Plasters great stuff and you can do MORE with it than you can with extruded foam BUT, There are some talented foam workers out there also.

Much depends on what you want to do, where its going etc etc.
Are you doing a scenic track that will see SOME racing by a couple guys once in a while....OR a track that will see heavy racing every weekend ??

If you will use Plaster, consider the Area's you use it.......A Head on crash into a Plaster wall at full speed in HO could get really Ugly.
1/32 cars are pretty tough and will take glancing blows, roll overs etc but Head on into an Immovable HARD object isnt something I want to find out about with my 60.00 car LOL.

Nice thing about plaster though is the way it takes detail, the ability to color it realistically and the ability to make Molds for repeating a wall etc.
Here's an area of Plaster on my track.....notice the traffic has the cars coming UNDERneath and Away from the walls not INTO them (unless I were to run counterclockwise like NASCAR which isnt likely)

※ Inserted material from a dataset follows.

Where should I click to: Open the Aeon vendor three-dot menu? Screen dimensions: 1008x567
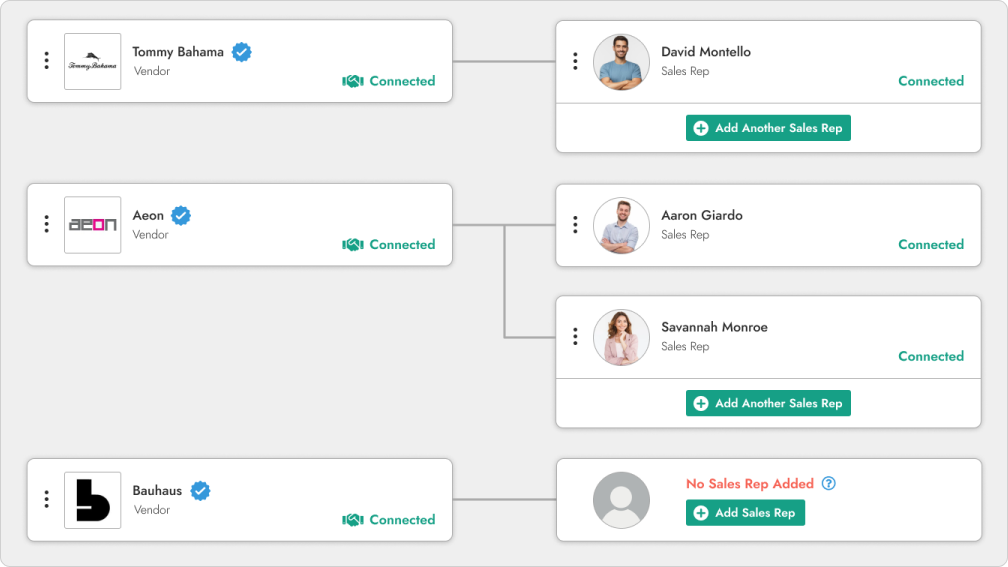click(46, 224)
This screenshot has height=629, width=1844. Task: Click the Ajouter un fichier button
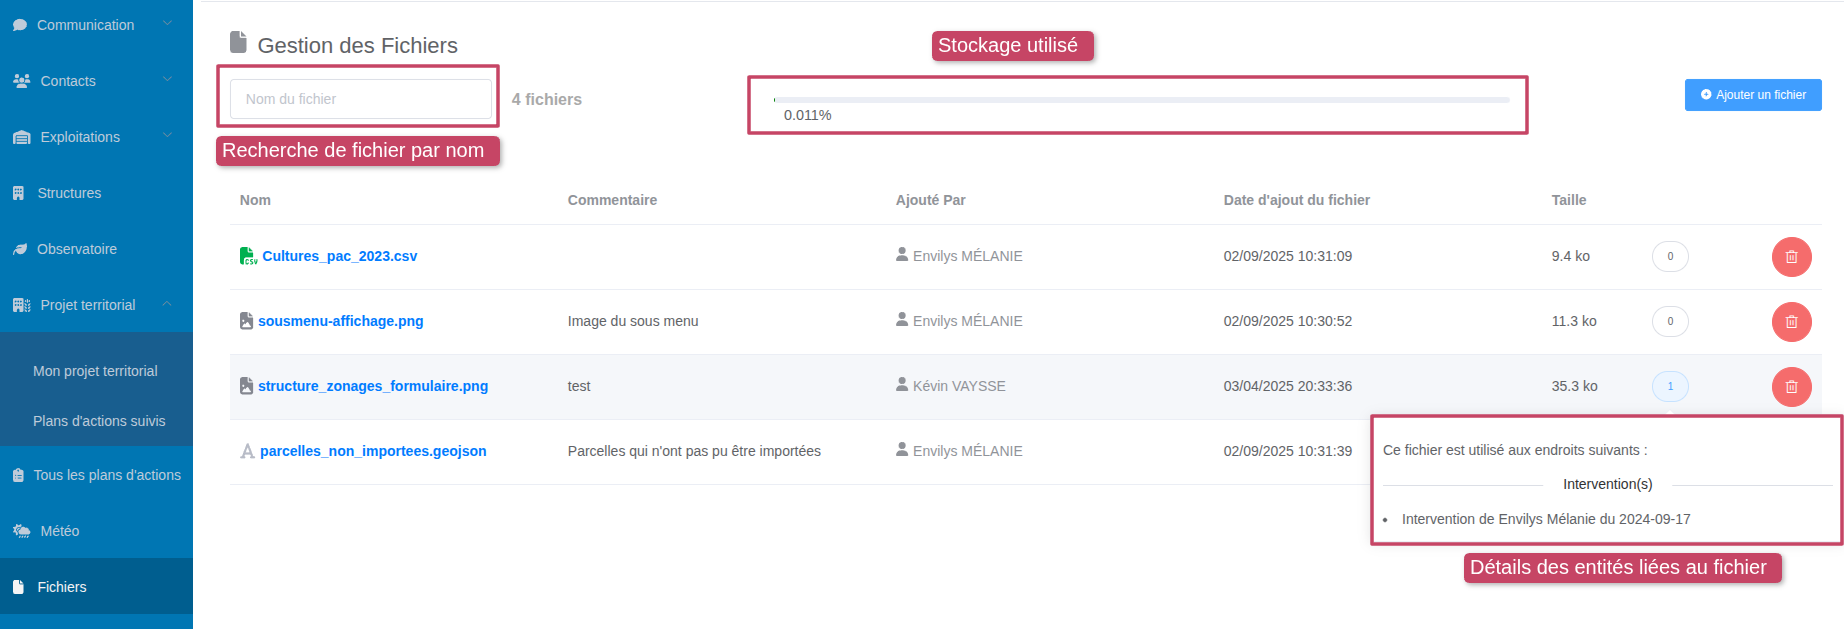(1752, 95)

Adding greenery in the backdrop starts to give the added depth and takes away the monochrome look.


----------



## Slott V (Feb 3, 2005)

Not sure what "lath" is but today the easy solution is Woodland Scenics Plaster Cloth over newspaper or other simple support: I used the hard shell technique outlined in some of the model railroading books by Lynn Wescott.

http://www.woodlandscenics.com/


----------



## TGtycopro (Jun 1, 2006)

Scott, using Lynn Westcotts Hard shell technique, The LATH would have been the Cardboard strips/Screen you weaved together to form your basic landscape outline.

WS plaster cloth is Fast and easy BUT its expensive......IF you have large area's to do buying Hydrocal in 50# bags and using Strips of paper towels Is far less expensive and will give the same results.

WS plaster cloth is Nice for small area's as its not near as messy.....Its perfect for a Diorama Artist for example.

If you need 40 Lbs Plus of Plaster to cover an area, The WS plaster cloth will cost 5 -6 times more.................Plasters a wonderful modeling medium.

I couldnt do landscaing like THIS without it!!


----------



## T-Jet Racer (Nov 16, 2006)

Slott V said:


> Not sure what "lath" is but today the easy solution is Woodland Scenics Plaster Cloth over newspaper or other simple support: I used the hard shell technique outlined in some of the model railroading books by Lynn Wescott.
> 
> http://www.woodlandscenics.com/


Lath is like using window screen and wood pieces, similar to the way walls were made in older homes before sheet rock. You would make a form and cover it with the screen then coat it with the plaster and shape for the desired look. I hope that helps


----------